Uzere formerly known as "Uzei" is located in the Isoko South Local Government Area (LGA) of Delta State of Nigeria.  It has become one of the largest petroleum oil producing communities in Nigeria. Oil exploration started in Uzere in 1957. Uzere has two oil fields(Uzere West and Uzere East) with a total of 43 oil wells producing about . Uzere has nine communities: Uhei, Ezede, Uweye, Afikioko (London Base), Uhroko (Paris), Ekregbesi, Abale, Iwre-Ezede, and Iboro.

Government
Monarchy: Ovie (king) who doubles as the chief priest of the Eni deity.

Climate
Uzere lies within the tropical rainforest belt with luxuriant vegetation. It experiences tropical wet and dry climate, with relatively constant temperatures throughout the course of the years.

Natural resources
Uzere is one of the largest oil producing communities in Nigeria. The Kingdom is also known for the production of groundnut, cassava and fish.
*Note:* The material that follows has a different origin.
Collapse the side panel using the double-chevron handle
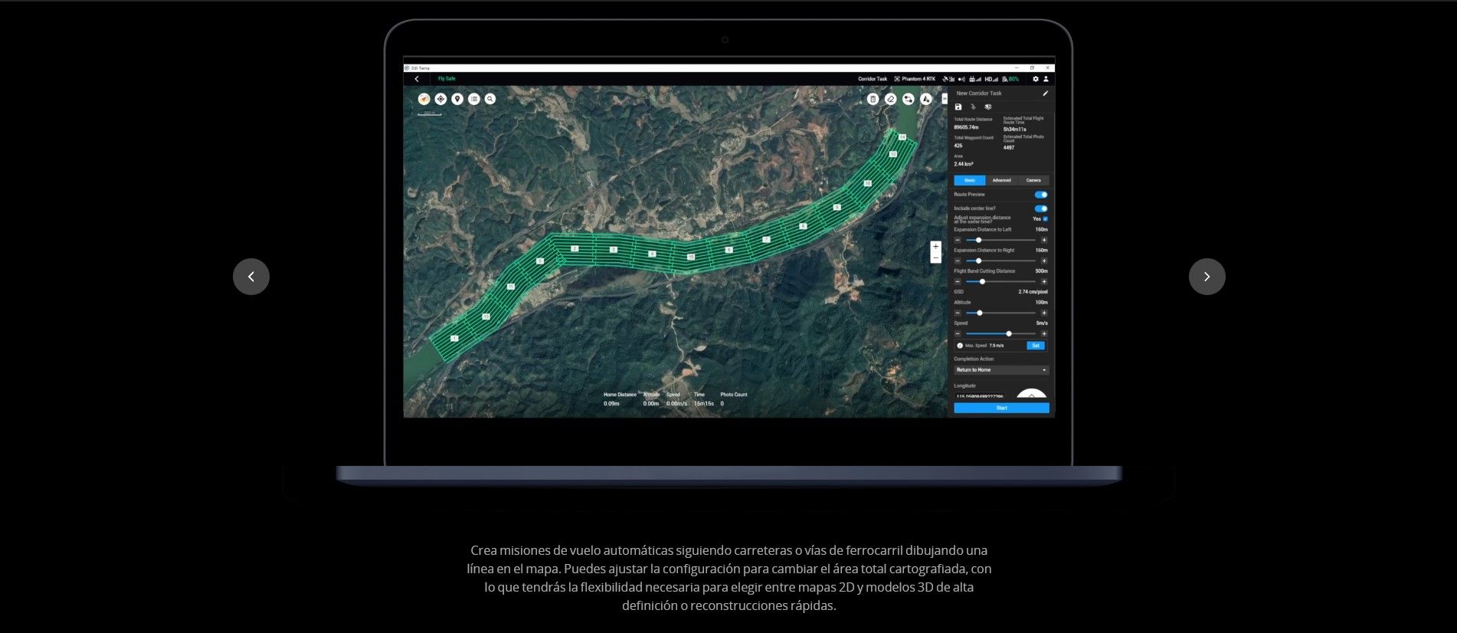The height and width of the screenshot is (633, 1457). pos(945,99)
There is a saying in Isoko that, "if you love fish, then marry an Uzere man."

Industries
Though, Uzere is known for oil exploration, it has recently developed into an industrial town with a cassava processing factory in Uwhroko community by the Local Government Authority.

Education
There are numerous public and private schools in Uzere. They include: Uzere Grammar School, St. Paul's Schools, Elite Academy, Uzere Primary School, Ogrih Primary School, and Eni Primary School.

Tourism
Uzere was a known tourist destination in Isoko, until December 4, 1903, when the Eni Lake "Court" was abolished by Colonial District officer Copland Crawford, calling it "trial by ordeal". The famous Eni Lake was a court for the trial of people accused of witchcraft.

Festivals
Eni festival is the most celebrated festival in the history of Uzere Kingdom. According to Utohware Udumubrai in his book, Uzere People and Culture in the Niger Delta, Eni festival "attracts people from all walks of life especially places where the people usually flock to Uzere to detect witchcraft...It is accompanied with much fanfare, music, cooking and eating of delicious native food. It also includes exchange of gifts". Other festivals are the annual Uzere Students' Reunion and Pageant, and the New Year's Eve Party usually hosted by Arube Dance Band of Uzere at the old market square in Uheri community.

Health
Uzere has a cottage hospital built and equipped by the Shell Petroleum Development Company and health centers.